[Records from a data collection]
-=-=-
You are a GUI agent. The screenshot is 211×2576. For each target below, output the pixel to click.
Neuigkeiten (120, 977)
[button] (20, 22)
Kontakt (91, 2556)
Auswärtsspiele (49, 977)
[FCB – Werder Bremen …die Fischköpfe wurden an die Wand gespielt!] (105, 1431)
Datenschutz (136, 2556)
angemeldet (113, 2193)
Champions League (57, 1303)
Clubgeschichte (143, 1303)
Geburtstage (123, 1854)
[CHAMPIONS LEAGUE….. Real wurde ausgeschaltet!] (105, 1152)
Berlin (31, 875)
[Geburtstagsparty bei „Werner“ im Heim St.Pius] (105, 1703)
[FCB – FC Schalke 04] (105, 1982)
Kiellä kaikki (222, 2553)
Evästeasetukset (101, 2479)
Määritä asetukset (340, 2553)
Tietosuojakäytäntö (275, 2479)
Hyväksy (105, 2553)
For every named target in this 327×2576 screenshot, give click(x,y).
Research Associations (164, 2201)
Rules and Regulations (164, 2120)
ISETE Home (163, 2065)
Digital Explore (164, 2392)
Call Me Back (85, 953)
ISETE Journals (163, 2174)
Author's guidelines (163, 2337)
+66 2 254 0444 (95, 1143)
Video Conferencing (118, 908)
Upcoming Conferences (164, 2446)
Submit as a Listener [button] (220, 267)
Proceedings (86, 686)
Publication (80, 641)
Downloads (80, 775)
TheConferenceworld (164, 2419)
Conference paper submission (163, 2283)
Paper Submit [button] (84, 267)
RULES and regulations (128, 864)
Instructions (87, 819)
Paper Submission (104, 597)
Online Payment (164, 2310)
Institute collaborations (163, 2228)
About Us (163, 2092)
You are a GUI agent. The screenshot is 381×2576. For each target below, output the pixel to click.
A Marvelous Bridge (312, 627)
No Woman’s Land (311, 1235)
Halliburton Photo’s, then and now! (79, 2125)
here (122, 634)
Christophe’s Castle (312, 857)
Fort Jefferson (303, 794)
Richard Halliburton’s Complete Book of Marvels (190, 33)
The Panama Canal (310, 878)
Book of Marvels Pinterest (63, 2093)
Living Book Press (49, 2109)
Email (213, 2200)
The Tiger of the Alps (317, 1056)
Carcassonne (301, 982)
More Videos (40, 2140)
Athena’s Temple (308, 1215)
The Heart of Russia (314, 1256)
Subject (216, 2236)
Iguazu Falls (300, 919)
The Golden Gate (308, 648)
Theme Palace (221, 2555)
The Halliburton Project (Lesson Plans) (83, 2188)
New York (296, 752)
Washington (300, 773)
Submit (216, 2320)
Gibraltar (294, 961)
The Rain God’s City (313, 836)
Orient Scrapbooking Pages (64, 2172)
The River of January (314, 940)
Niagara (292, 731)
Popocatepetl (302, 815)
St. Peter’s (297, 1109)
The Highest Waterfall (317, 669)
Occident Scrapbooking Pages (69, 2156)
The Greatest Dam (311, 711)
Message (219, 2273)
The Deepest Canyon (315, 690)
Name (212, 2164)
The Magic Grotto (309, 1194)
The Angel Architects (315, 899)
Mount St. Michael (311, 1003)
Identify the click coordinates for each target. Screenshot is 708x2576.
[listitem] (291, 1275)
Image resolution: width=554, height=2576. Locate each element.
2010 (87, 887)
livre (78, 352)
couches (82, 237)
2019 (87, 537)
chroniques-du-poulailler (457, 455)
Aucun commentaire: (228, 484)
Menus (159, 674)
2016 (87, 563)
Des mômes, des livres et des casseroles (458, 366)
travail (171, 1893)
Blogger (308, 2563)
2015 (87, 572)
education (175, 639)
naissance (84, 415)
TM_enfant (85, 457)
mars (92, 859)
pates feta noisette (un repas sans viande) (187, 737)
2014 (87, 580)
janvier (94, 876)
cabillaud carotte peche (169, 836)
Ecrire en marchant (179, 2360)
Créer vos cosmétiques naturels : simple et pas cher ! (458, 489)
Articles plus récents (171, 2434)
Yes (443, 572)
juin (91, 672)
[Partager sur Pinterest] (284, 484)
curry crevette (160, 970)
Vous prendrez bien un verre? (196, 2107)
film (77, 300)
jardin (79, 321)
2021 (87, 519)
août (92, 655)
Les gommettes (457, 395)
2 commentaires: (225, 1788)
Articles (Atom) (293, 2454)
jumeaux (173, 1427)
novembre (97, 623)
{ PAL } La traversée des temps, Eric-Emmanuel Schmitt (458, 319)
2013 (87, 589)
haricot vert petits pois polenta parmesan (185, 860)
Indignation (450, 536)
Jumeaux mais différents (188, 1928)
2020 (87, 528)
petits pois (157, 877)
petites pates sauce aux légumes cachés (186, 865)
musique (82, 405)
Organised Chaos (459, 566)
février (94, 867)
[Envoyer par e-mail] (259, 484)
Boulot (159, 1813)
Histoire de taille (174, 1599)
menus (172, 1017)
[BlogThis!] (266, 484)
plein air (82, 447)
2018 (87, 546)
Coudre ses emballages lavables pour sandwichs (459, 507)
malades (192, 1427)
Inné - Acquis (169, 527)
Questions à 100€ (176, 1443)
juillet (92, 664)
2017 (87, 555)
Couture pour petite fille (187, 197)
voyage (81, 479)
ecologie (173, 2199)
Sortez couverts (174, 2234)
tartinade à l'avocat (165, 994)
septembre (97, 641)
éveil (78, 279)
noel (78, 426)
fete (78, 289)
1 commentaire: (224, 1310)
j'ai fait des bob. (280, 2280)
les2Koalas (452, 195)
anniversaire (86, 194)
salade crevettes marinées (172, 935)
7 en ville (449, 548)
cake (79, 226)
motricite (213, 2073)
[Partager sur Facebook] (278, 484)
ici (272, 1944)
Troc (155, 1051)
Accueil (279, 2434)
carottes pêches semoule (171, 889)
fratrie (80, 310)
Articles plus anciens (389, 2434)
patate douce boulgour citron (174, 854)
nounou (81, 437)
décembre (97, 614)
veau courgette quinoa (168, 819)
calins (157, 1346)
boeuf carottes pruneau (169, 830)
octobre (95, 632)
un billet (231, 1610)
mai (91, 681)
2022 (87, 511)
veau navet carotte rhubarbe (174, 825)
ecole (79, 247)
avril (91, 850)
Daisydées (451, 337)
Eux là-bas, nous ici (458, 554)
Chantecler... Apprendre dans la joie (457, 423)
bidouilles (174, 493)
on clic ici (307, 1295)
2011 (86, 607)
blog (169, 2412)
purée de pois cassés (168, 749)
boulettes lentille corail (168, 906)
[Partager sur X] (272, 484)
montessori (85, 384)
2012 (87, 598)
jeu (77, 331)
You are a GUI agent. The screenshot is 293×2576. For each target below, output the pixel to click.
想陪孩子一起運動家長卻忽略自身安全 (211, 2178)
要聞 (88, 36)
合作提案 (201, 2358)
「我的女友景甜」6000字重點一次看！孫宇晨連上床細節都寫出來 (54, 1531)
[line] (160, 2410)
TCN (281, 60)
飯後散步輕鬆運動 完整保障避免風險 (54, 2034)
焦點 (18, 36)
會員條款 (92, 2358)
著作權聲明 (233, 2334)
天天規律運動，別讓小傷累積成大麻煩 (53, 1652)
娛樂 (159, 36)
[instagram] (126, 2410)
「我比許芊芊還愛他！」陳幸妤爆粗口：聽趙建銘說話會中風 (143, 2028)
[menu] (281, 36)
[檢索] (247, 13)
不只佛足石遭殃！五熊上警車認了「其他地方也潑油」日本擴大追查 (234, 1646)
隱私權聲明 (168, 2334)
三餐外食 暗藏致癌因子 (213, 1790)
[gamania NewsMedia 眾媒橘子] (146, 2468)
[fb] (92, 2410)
-=-=-
§ PROBLEM
Take the line that contains "éveil (78, 279)" and every line after it to the end of the entries above, and reproduce them exactly.

§ EXERCISE RESULT
éveil (78, 279)
noel (78, 426)
fete (78, 289)
1 commentaire: (224, 1310)
j'ai fait des bob. (280, 2280)
les2Koalas (452, 195)
anniversaire (86, 194)
salade crevettes marinées (172, 935)
7 en ville (449, 548)
cake (79, 226)
motricite (213, 2073)
[Partager sur Facebook] (278, 484)
ici (272, 1944)
Troc (155, 1051)
Accueil (279, 2434)
carottes pêches semoule (171, 889)
fratrie (80, 310)
Articles plus anciens (389, 2434)
patate douce boulgour citron (174, 854)
nounou (81, 437)
décembre (97, 614)
veau courgette quinoa (168, 819)
calins (157, 1346)
boeuf carottes pruneau (169, 830)
octobre (95, 632)
un billet (231, 1610)
mai (91, 681)
2022 (87, 511)
veau navet carotte rhubarbe (174, 825)
ecole (79, 247)
avril (91, 850)
Daisydées (451, 337)
Eux là-bas, nous ici (458, 554)
Chantecler... Apprendre dans la joie (457, 423)
bidouilles (174, 493)
on clic ici (307, 1295)
2011 (86, 607)
blog (169, 2412)
purée de pois cassés (168, 749)
boulettes lentille corail (168, 906)
[Partager sur X] (272, 484)
montessori (85, 384)
2012 (87, 598)
jeu (77, 331)
You are a GUI agent. The screenshot is 293×2576. For each target below, output the pixel to click.
想陪孩子一起運動家長卻忽略自身安全 (211, 2178)
要聞 (88, 36)
合作提案 (201, 2358)
「我的女友景甜」6000字重點一次看！孫宇晨連上床細節都寫出來 (54, 1531)
[line] (160, 2410)
TCN (281, 60)
飯後散步輕鬆運動 完整保障避免風險 (54, 2034)
焦點 (18, 36)
會員條款 (92, 2358)
著作權聲明 (233, 2334)
天天規律運動，別讓小傷累積成大麻煩 (53, 1652)
娛樂 (159, 36)
[instagram] (126, 2410)
「我比許芊芊還愛他！」陳幸妤爆粗口：聽趙建銘說話會中風 (143, 2028)
[menu] (281, 36)
[檢索] (247, 13)
不只佛足石遭殃！五熊上警車認了「其他地方也潑油」日本擴大追查 (234, 1646)
隱私權聲明 (168, 2334)
三餐外食 暗藏致癌因子 (213, 1790)
[gamania NewsMedia 眾媒橘子] (146, 2468)
[fb] (92, 2410)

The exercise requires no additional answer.